### What this exercise asks
• a. Reproduce the portion of the text on teaching a novel in a cryptography seminar, starting at "Before class, the" and ending at "the in-class activity.", but replace "warm-up" with "preparation".
• b. Using the text on teaching a novel in a cryptography seminar, explain why the novel Little Brother suits the course.

### Text segment
========================================
In-Class Collaborative Debate Mapping, or How a Mathematician Teaches a Novel

I’m teaching my cryptography seminar again this fall. As a first-year writing seminar in mathematics, it’s an unusual course. It has some code-making and code-breaking, some pure mathematics, some history, some current events, and, yes, some writing instruction. And in case that wasn’t enough variety, I also teach a novel. I can promise you, that’s not something we covered in my grad seminar on teaching mathematics.

Little Brother, by Cory Doctorow, follows a teenage hacker, Marcus Yallow, as he and his hacker friends fight against increasingly aggressive surveillance by the Department of Homeland Security following a major act of terrorism. The novel is an engaging read, and it tackles one of the key questions we explore in the cryptography seminar: How should we balance security and privacy in a digital world?

That’s a tough question with a complex answer, one that’s part of our national discourse now, thanks to Edward Snowden. Learning to write about complex issues is one of the goals of the seminar. Monday’s class, in which we discussed the novel, featured an activity I’ve found useful for helping students make sense of the complex security vs. privacy debate, as a precursor to writing assignments on this theme later in the semester.

Before class, the students read and blogged about Little Brother. You can read their blog posts here. I kept the blog assignment open: “Briefly summarize and react to a passage in Little Brother that caught your attention.” I find that students react well to the novel, and I enjoy reading their observations. But this was just a warm-up for the in-class activity.

At the start of class, I asked students to work in groups of three to identify two pro-security arguments and two pro-privacy arguments made by characters in the novel. I distributed large Post-it notes (5″ x 7″) to the students along with a few markers. I asked the students to summarize the arguments they identified on the Post-it notes, with pro-security arguments on orange notes and pro-privacy arguments on magenta notes. Each Post-it note was to include the name of the character making the argument, along with the corresponding page number.
========================================
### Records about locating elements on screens

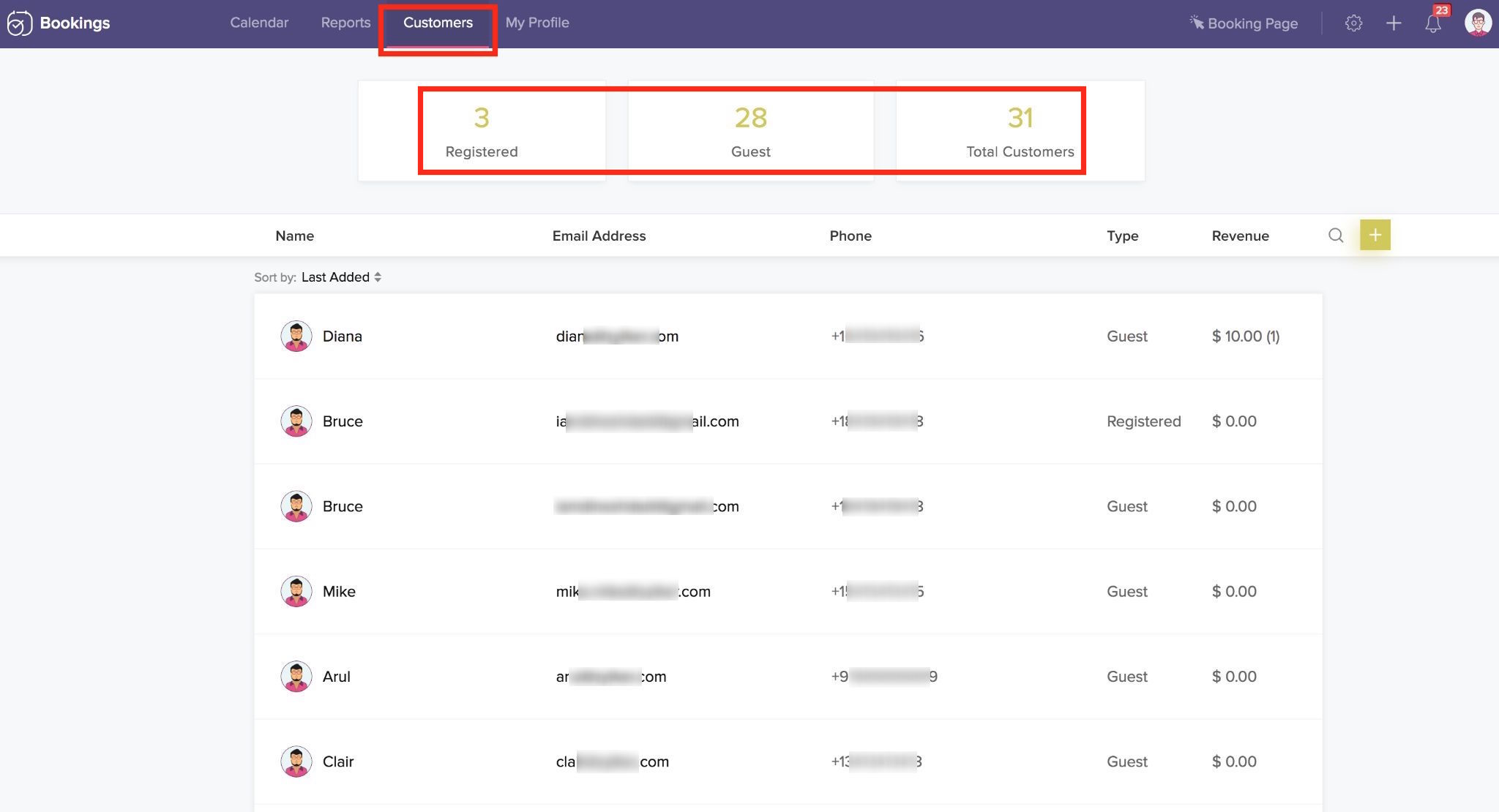1499x812 pixels.
Task: Click Mike's avatar icon
Action: [296, 592]
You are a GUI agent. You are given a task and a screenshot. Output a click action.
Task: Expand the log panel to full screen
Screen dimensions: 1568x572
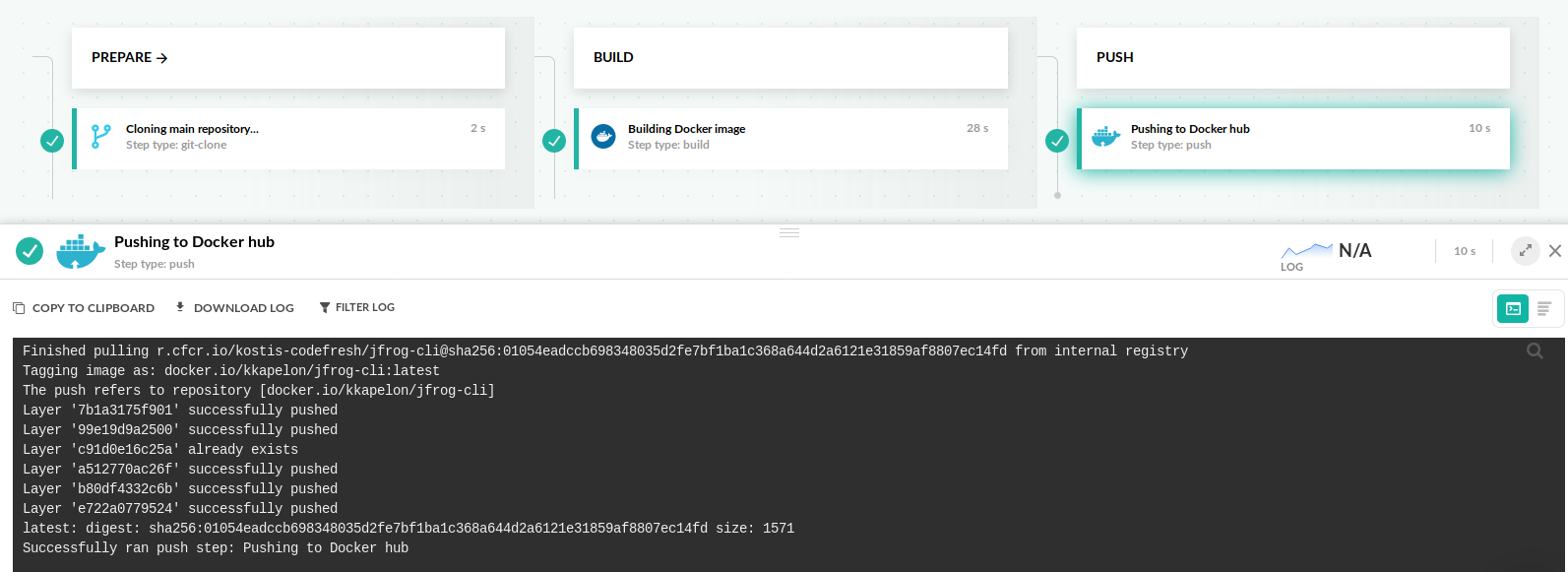tap(1525, 250)
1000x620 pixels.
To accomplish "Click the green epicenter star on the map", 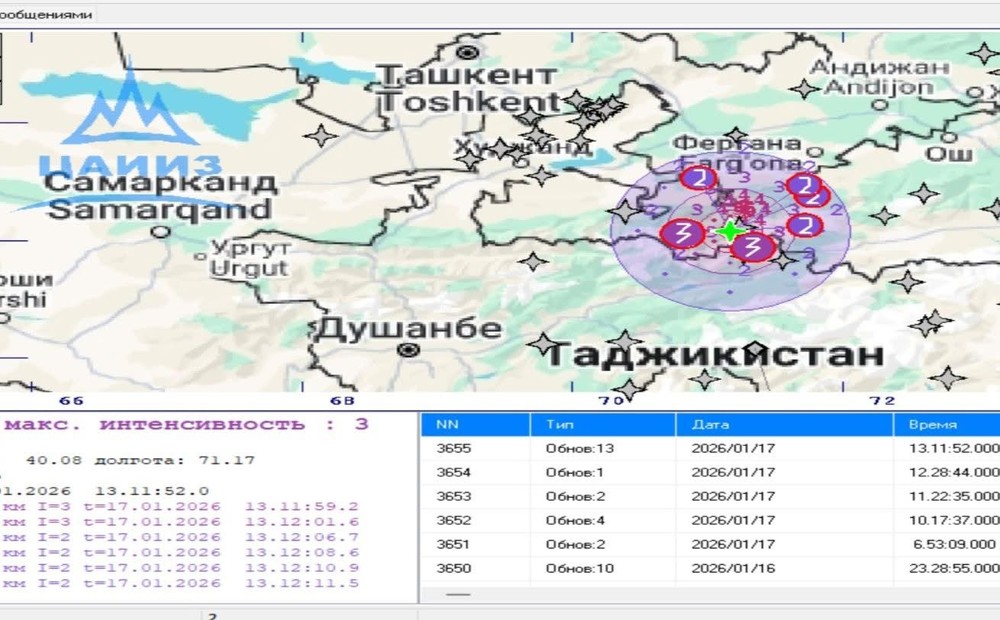I will (x=731, y=230).
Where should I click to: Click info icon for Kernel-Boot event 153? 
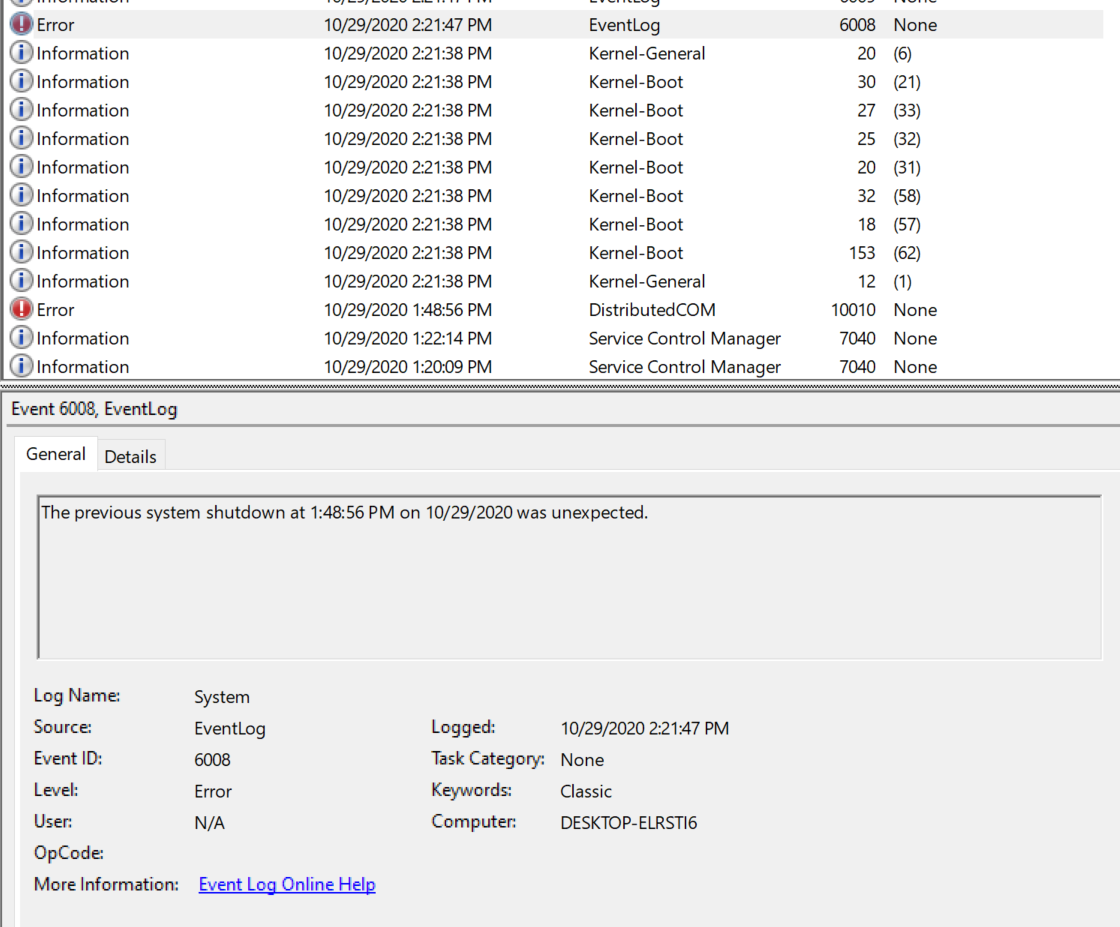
========================================
### Worked solutions
• a.
Before class, the students read and blogged about Little Brother. You can read their blog posts here. I kept the blog assignment open: “Briefly summarize and react to a passage in Little Brother that caught your attention.” I find that students react well to the novel, and I enjoy reading their observations. But this was just a preparation for the in-class activity.

• b. Little Brother is an engaging read, and it takes up one of the key questions the cryptography seminar explores: how to balance security and privacy in a digital world.